When $P=2$, $L^2$ is the Euclidean distance: $\sqrt{\sum_i |u_i - v_i|^2}$, the line distance of two points.
Example vectors:
| Team | AI | InfoVis | Math | Python | R | SQL | Stats |
|---|---|---|---|---|---|---|---|
| U | 1 | 0 | 1 | 1 | 0 | 1 | 0 |
| V | 0 | 1 | 1 | 0 | 1 | 1 | 1 |
$L^1$, Manhattan distance: \begin{eqnarray} D(U,V) & = & |1-0| + |0-1| + |1-1| + |1-0| + |0-1| + |1-1| + |0-1| \\ & = & 1+1+0+1+1+0+1 \\ & = & 5 \end{eqnarray}
For $L^1$ norm, which is Manhattan distance, we compute the difference for each dimension, i.e. each column here, and get the sum of their absolute values.
$L^2$, Euclidean distance: \begin{eqnarray} D(U,V) & = & \sqrt{|1-0|^2 + |0-1|^2 + |1-1|^2 + |1-0|^2 + |0-1|^2 + |1-1|^2 + |0-1|^2} \\ & = & \sqrt{1+1+0+1+1+0+1} \\ & = & \sqrt{5} \end{eqnarray}
For L2 norm, which is Euclidean distance, the difference here is that we need to compute the square of the subtraction, add them up, and then take the square root of the sum.
Here, the Euclidean distance happens to be the square root of the Manhattan distance because of the binary representation. This is only a special case and you will see that they behave very differently with real numbers.
The magnitude or length of a vector is in fact the Euclidean distance from the origin. So this can be considered as an application of the Minkowski distance of $L^2$ norm.
The dot product of two vectors is to multiply values of the two on each dimension and take the sum. This is the covariance of values in the two vectors and the final score is impacted by three factors: the vector magnitudes of $u$ and $v$, and the alignment of the two vectors, or to what degree they point to the same direction.
In particular, you can think of the dot product as the product of 1) the degree pointing to the same direction, times 2) u magnitude, times 3) v magnitude.
Now that we know the dot product is the product of the three factors, if we normalize or divide it by the product of the two vector magnitudes, the result is reduced to their direction similarity, or to be precise, the Cosine similarity.
Example vectors:
| Team | AI | InfoVis | Math | Python | R | SQL | Stats |
|---|---|---|---|---|---|---|---|
| U | 1 | 0 | 1 | 1 | 0 | 1 | 0 |
| V | 0 | 1 | 1 | 0 | 1 | 1 | 1 |
Let's revisit the example vectors and see how we can compute their Cosine similarity.

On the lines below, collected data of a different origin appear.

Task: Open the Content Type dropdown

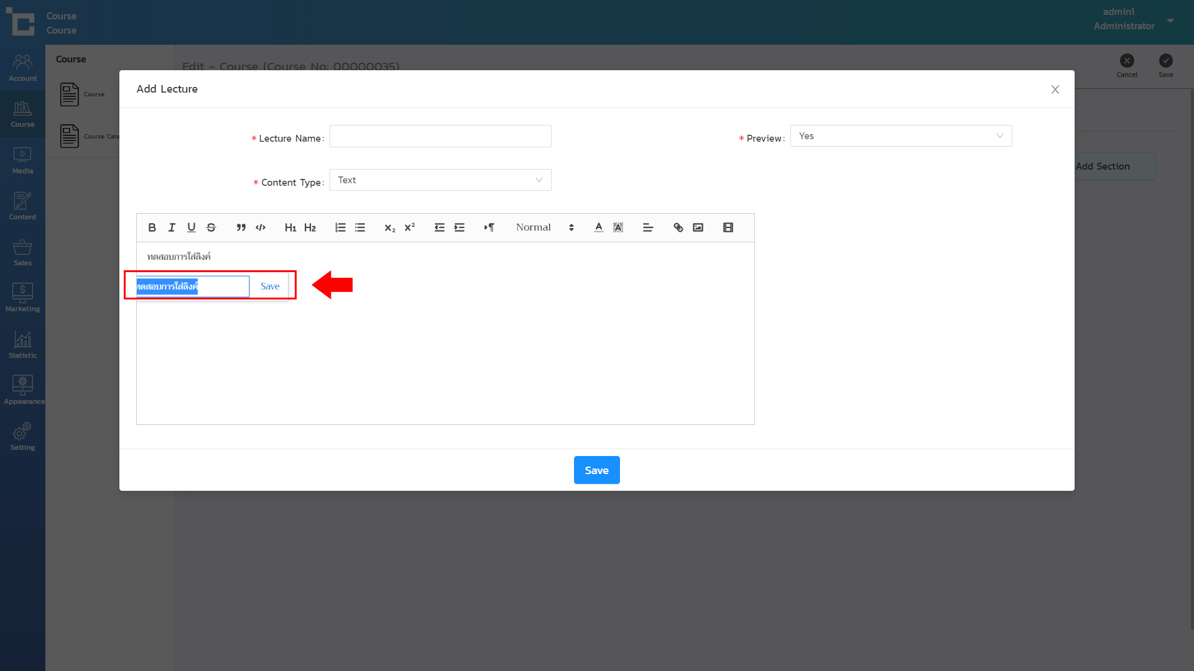Action: (x=440, y=180)
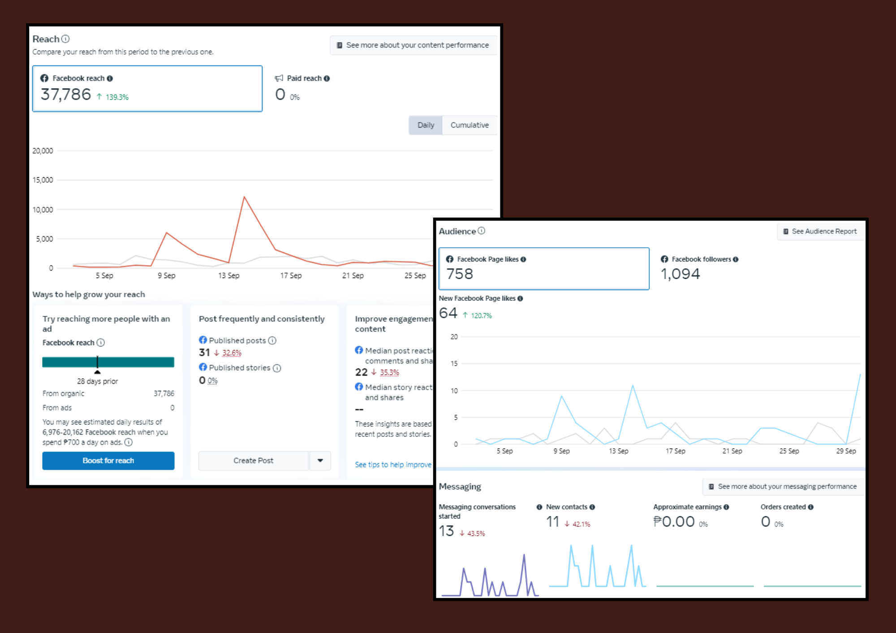Click info icon beside Facebook reach label

[110, 78]

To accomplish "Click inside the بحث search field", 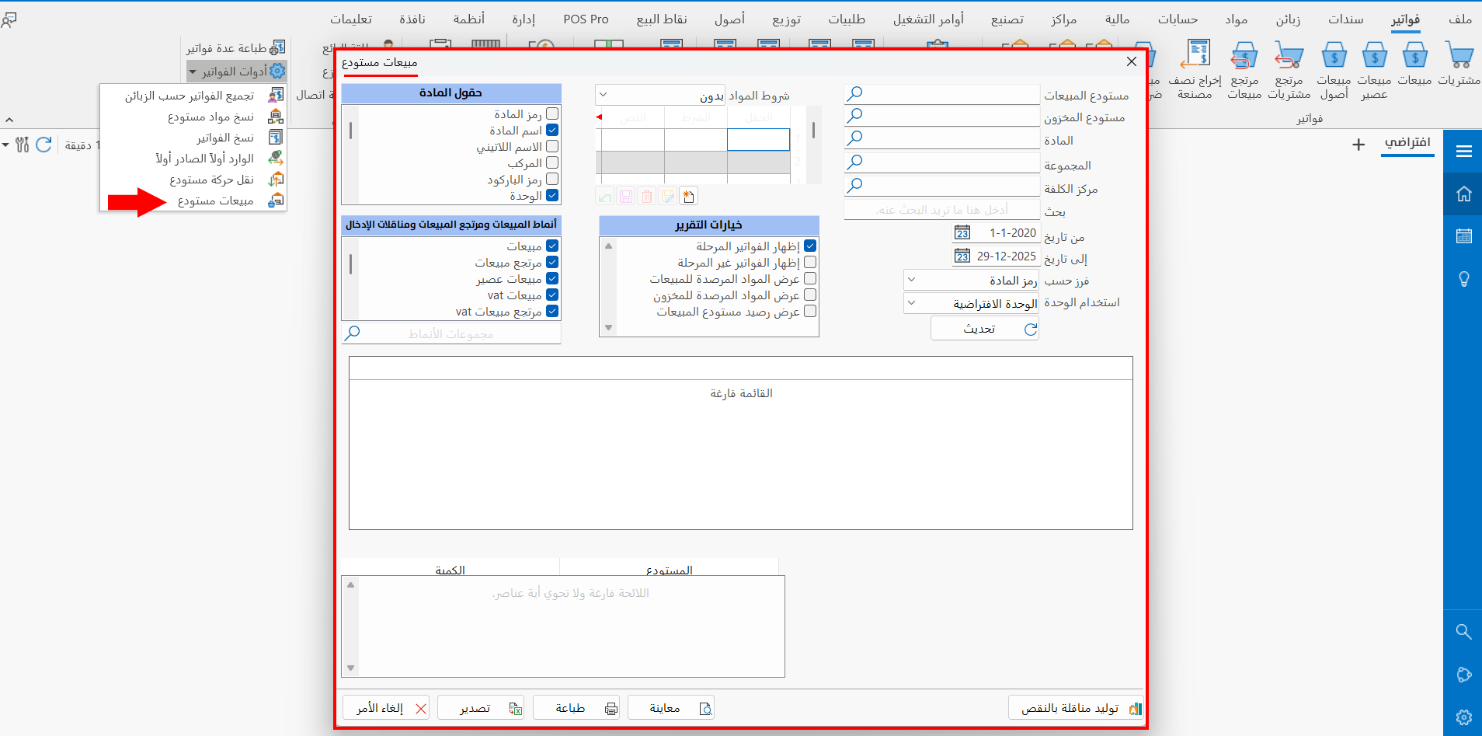I will [x=941, y=208].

- Dot product: $u \cdot v = \sum_i u_i v_i = 1\times0 + 0\times1 + .. + 0\times1 = 2$
First, we compute their dot product to find out how much the covary.
- $u$ magnitude: $||u|| = \sqrt{\sum_i u_i^2} = \sqrt{1^2 + 0^2 + 1^2 + 1^2 + 0^2 + 1^2 + 0^2} = \sqrt{4} = 2$
Then, we compute the magnitudes of u and v.
- $v$ magnitude: $||u|| = \sqrt{\sum_i v_i^2} = \sqrt{0^2 + 1^2 + 1^2 + 0^2 + 1^2 + 1^2 + 1^2} = \sqrt{5}$
Finally:
\begin{eqnarray} Cosine(u, v) & = & \frac{u \cdot v}{||u|| \times ||v||} \\ & = & \frac{2}{2\times\sqrt{5}} \end{eqnarray}The Cosine similarity measures the Cosine of the angle between two vectors. It is all about the direction and the magnitude of each vector does not matter -- you see in the cosine formula, it has been normalized by those magnitudes. Cosine varies from -1 to 1. Cosine reaches its maximum $1$ when two vectors point to the exact same direction; its minimum $-1$ when the two vectors point to the opposite direction; Cosine is $0$ when the vectors are orthogonal or perpendicular to each other.
Cosine similarity is particularly useful in applications where the distribution of values is more important rather than absolute values. For example, in text mining, it is more important to find out frequencies of terms relative to one another. Cosine similarity has performed very well in these applications.